После завершения расследования в TheHive формируется стандартизированный отчёт, который можно экспортировать. Все действия, задачи и артефакты остаются в истории кейса, создавая полную аудит-трассу для последующего разбора или отчёта регулятору.
Интеграция в единый контур: обратная связь и автоматизация
Настоящая сила архитектуры проявляется, когда система замыкается в петлю. Обнаружение приводит к анализу, анализ — к решению, а решение — к автоматическому действию.
Сценарий: Cortex в процессе анализа артефакта в TheHive определяет злонамеренный IP-адрес. С помощью специального «ответчика» (responder) в Cortex можно автоматически сгенерировать команду для Wazuh Active Response, которая добавит этот IP в локальные правила блокировки на всех хостах или отправит команду на межсетевой экран.
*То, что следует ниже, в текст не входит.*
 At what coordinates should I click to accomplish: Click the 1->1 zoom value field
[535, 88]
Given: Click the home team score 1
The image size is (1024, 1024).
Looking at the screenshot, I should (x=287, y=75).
Для этого используется API Wazuh. Пример простого ответчика в Cortex, который отправляет команду блокировки:
[КОД: Скрипт на Python, который получает IP-артефакт из TheHive, формирует JSON-запрос к API Wazuh Manager для выполнения активного ответа (blockip) на заданной группе агентов.]решение, принятое аналитиком в TheHive (или даже автоматически Cortex), превращается в конкретную техническую контрмеру в инфраструктуре, реализуемую через Wazuh. Это превращает SOC из пассивного наблюдателя в активного участника защиты.
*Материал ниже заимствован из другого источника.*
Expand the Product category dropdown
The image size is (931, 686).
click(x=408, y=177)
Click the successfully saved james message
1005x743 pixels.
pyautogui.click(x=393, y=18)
Сложности, с которыми столкнётесь, и как их обойти
Сборка SOC из open-source компонентов, это не установка одного пакета. Проблемы носят в первую очередь эксплуатационный характер.
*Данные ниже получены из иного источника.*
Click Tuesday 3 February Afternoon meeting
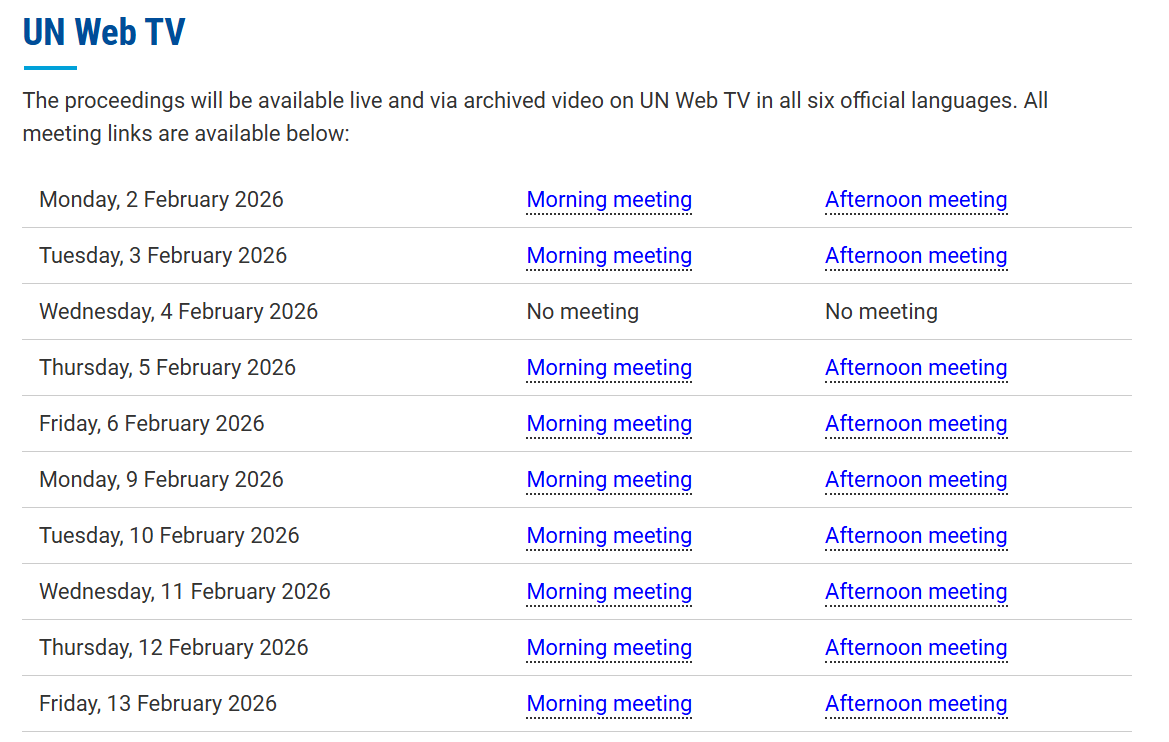 click(915, 256)
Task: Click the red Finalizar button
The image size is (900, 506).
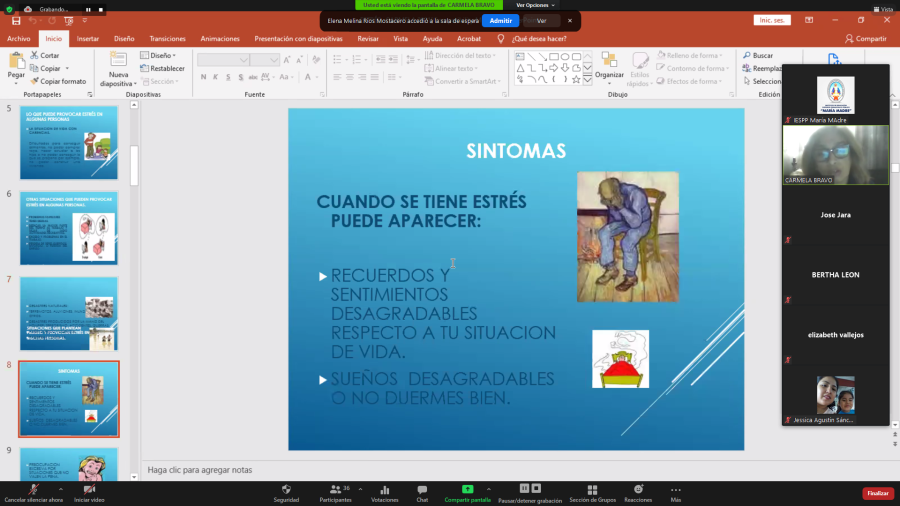Action: point(877,493)
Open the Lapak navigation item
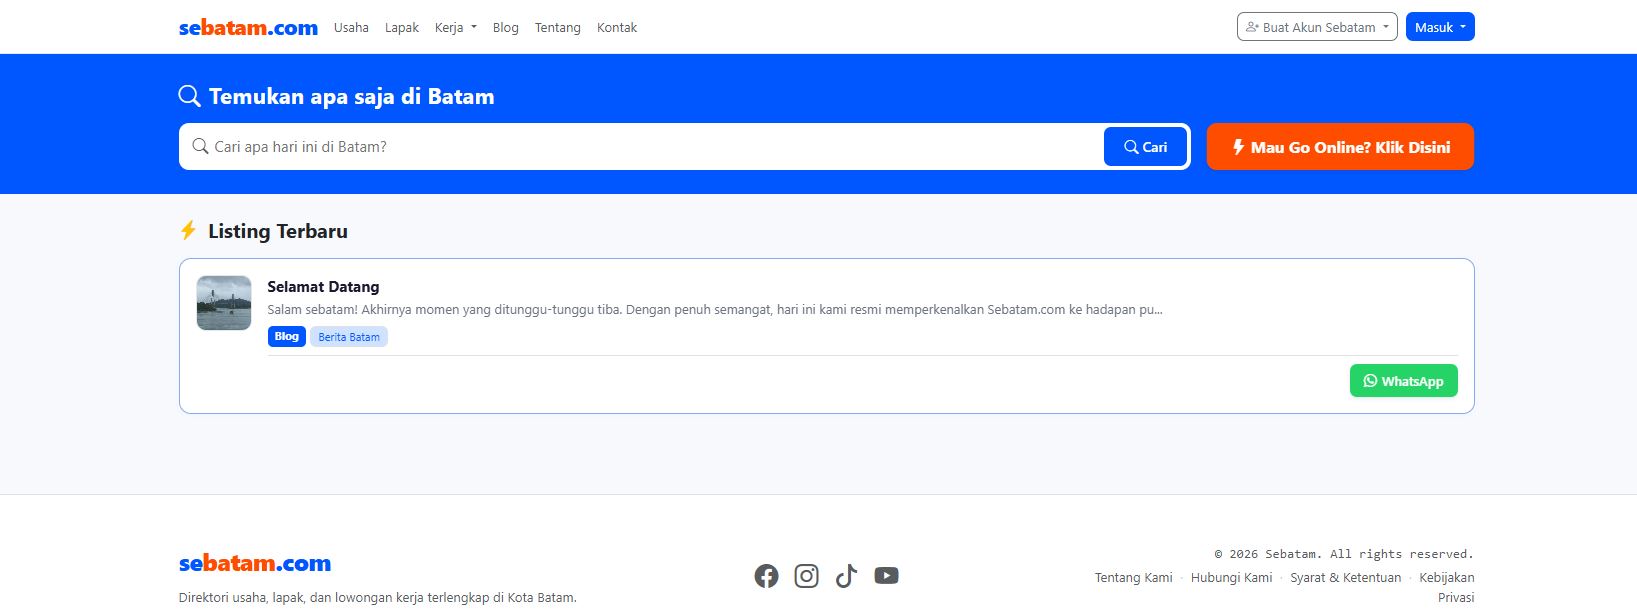The image size is (1637, 609). (x=401, y=28)
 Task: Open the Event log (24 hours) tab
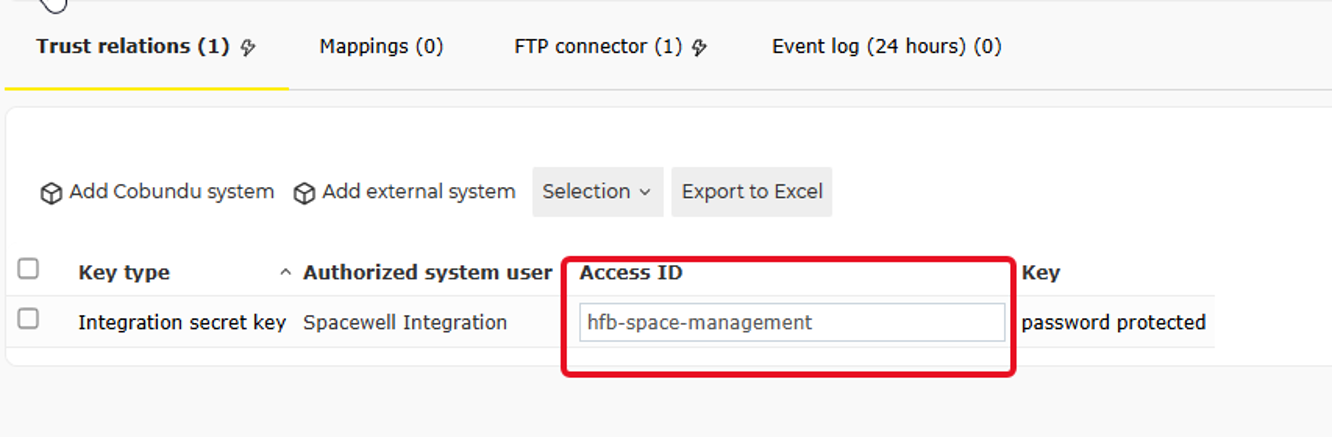(x=887, y=46)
| Сложность | Проявление | Путь решения |
|---|---|---|
| Масштабирование Elasticsearch | Рост объёма логов приводит к замедлению поиска и отказу кластера. | Заложить избыточность с самого начала: отдельные ноды для мастеров, данных и клиентов. Жёстко настраивать политики retention (удаления старых индексов) через ILM (Index Lifecycle Management). |
| Производительность Wazuh Manager | При большом количестве агентов менед}ер не справляется с обработкой правил в реальном времени. | Разделить роли: выделить отдельные ноды менеджера для приёма событий и для их анализа. Использовать балансировку нагрузки для агентов. |
| Поддержание актуальности правил | Угрозы меняются, старые правила детектирования устаревают. | Настроить автоматическое обновление правил Wazuh из официальных репозиториев. Для корреляции в Elasticsearch заложить регулярный пересмотр и настройку Watcher-правил как часть регламента работы SOC. |
| Интеграционное тестирование | Обновление одного компонента (например, Elasticsearch) может сломать коннекторы в TheHive. | Развернуть полноценный staging-стенд, идентичный боевому, где проверяются все обновления. Автоматизировать тесты API-интеграций между компонентами. |
На что это не способно (и что нужно докупать)
Конструкция на ELK, Wazuh и TheHive покрывает значительную часть потребностей SOC, но у неё есть естественные границы.
Система слабо приспособлена для глубокого анализа сетевого трафика (Network Traffic Analysis, NTA). Wazuh и ELK работают с уже агрегированными сетевыми событиями (логи Suricata, Zeek). Для полноценного NTA потребуется отдельное решение, способное хранить и анализировать пакеты или метаданные потоков.
Автоматическое реагирование (SOAR) в этой связке, хотя и возможно через Cortex, требует значительных усилий по разработке и поддержке собственных «ответчиков». Промышленные SOAR-платформы предлагают сотни готовых интеграций, чего в open-source экосистеме просто нет.
Наконец, построение и поддержка такой системы требуют команды с глубокими знаниями в администрировании Linux, Elasticsearch, сетевой безопасности и разработке скриптов. Плата за отсутствие лицензий, это время и экспертиза ваших специалистов.